:: ТЕКСТ ДЛЯ ЧТЕНИЯ ::
- - - - - - -

В новейшее время равенство сторон в этом союзе все более утрачивается, и он становится опасным для каждой из них, то есть далеко не столь полезным, каким было священное право для деспотических государств древности. В то время как принципы могут быть вечными, интересы при всех обстоятельствах подвержены изменениям; и вот уже вместо союза принципов мы все больше и больше имеем дело с союзом интересов, о которых очень трудно судить, сколь долго они еще будут двигаться совместно. Как бы церковь ни выдавала себя за консервативную силу, в дальнейшем государство видит в церкви не опору, а обузу.
А во Франции государство будет питать смертельную ненависть к католической церкви в той мере, в какой оно все больше приближается к способу мышления Великой французской революции и становится ее сторонником. Церковь, однако, вследствие конкордата Наполеона I от 1801 года самым роковым образом становится государственным институтом согласно универсальной предпосылке, по которой все состояние дел должно быть подчинено государству и организовано им. В самом начале революции был издан constitution civile du clerge’ от 1791 года, но единственный момент, когда государство и церковь могли успешно разойтись, был пропущен. Юридическое разделение 1795 года пришло с опозданием, поскольку к этому времени церковь уже выступала в образе мученицы.
Таким образом, эти политические обстоятельства существенно определяют не только церковь, но и религию. Сейчас церковь находится под защитой и на содержании государства, которое не достойно ее и непристойно относится к ней. Но в том случае, если эта государственная власть перейдет в иные руки, церковь может вызвать чрезвычайную враждебность со стороны государства и при всех обстоятельствах будет затронута общим кризисом европейской государственности, о котором у нас уже шла речь (с. 120).
В большинстве католических стран дело обстоит в большей или меньшей степени подобным же образом; государство намеревается объявить о распаде союза между троном и алтарем как о не приносящем выгоду, но католическая церковь слишком мало полагается на свои собственные силы и слишком захвачена поисками внешней опоры.
Готов ли Собор к определенному решению?
Однако со стороны государства выглядело бы смешным, если бы оно чувствовало расположение к «либеральным прелатам», которые могли бы доставлять беспокойство его бюрократии. Правительству Североамериканских Штатов совершенно безразлично, насколько ультрамонтанистами или «просвещенными» являются их католические епископы.
★ * *
Дополнение 1873. После того, как правительства давно стали тяготиться своими отношениями с католической церковью (разве что Луи Наполеон смог воспользоваться ее помощью для поддержания своей власти, а Пруссия со своей стороны позволила ей все и удостоилась благословений Пия IX), после того, как современная демократия и индустриальный дух вызвали с ее стороны все большую враждебность, церковь посчитала необходимым привести на Ватиканском Соборе свои притязания в единое целое. Уже давно существовавший «Силлабус» стал в своих важнейших чертах церковным законом, а догмат о непогрешимости папы венчал всю систему.

- - - - - - -

:: ИСХОДНЫЕ ДАННЫЕ ::
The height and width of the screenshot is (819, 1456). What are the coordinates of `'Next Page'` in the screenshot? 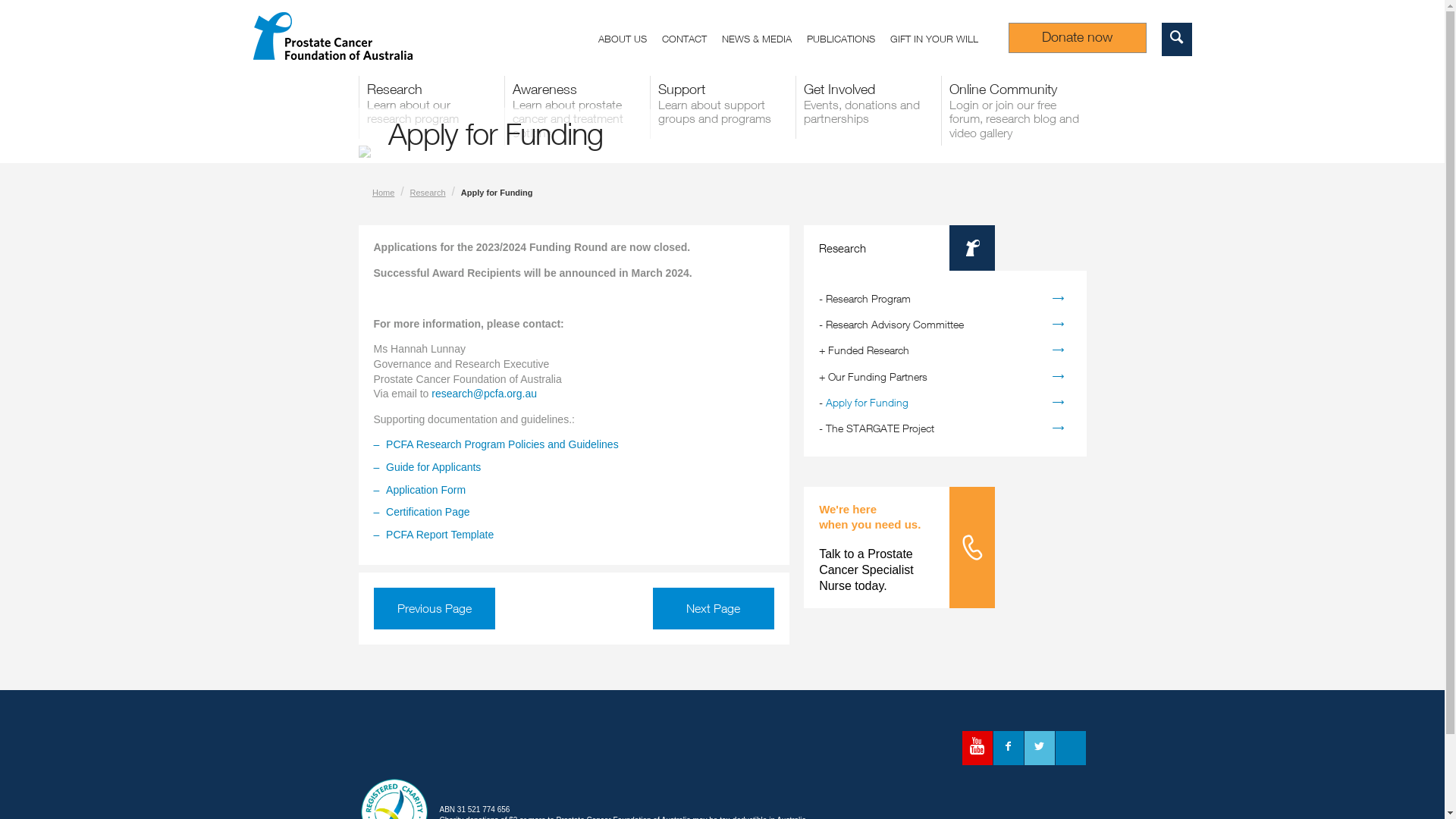 It's located at (712, 607).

- - - - - - -

:: ПОСТАВЛЕННАЯ ЗАДАЧА ::
Выпишите из текста о церкви и государстве фрагмент от слов «Однако со стороны» до слов «их католические епископы.» включительно, ничего не меняя.

:: РЕЗУЛЬТАТ ВЫПОЛНЕНИЯ ::
Однако со стороны государства выглядело бы смешным, если бы оно чувствовало расположение к «либеральным прелатам», которые могли бы доставлять беспокойство его бюрократии. Правительству Североамериканских Штатов совершенно безразлично, насколько ультрамонтанистами или «просвещенными» являются их католические епископы.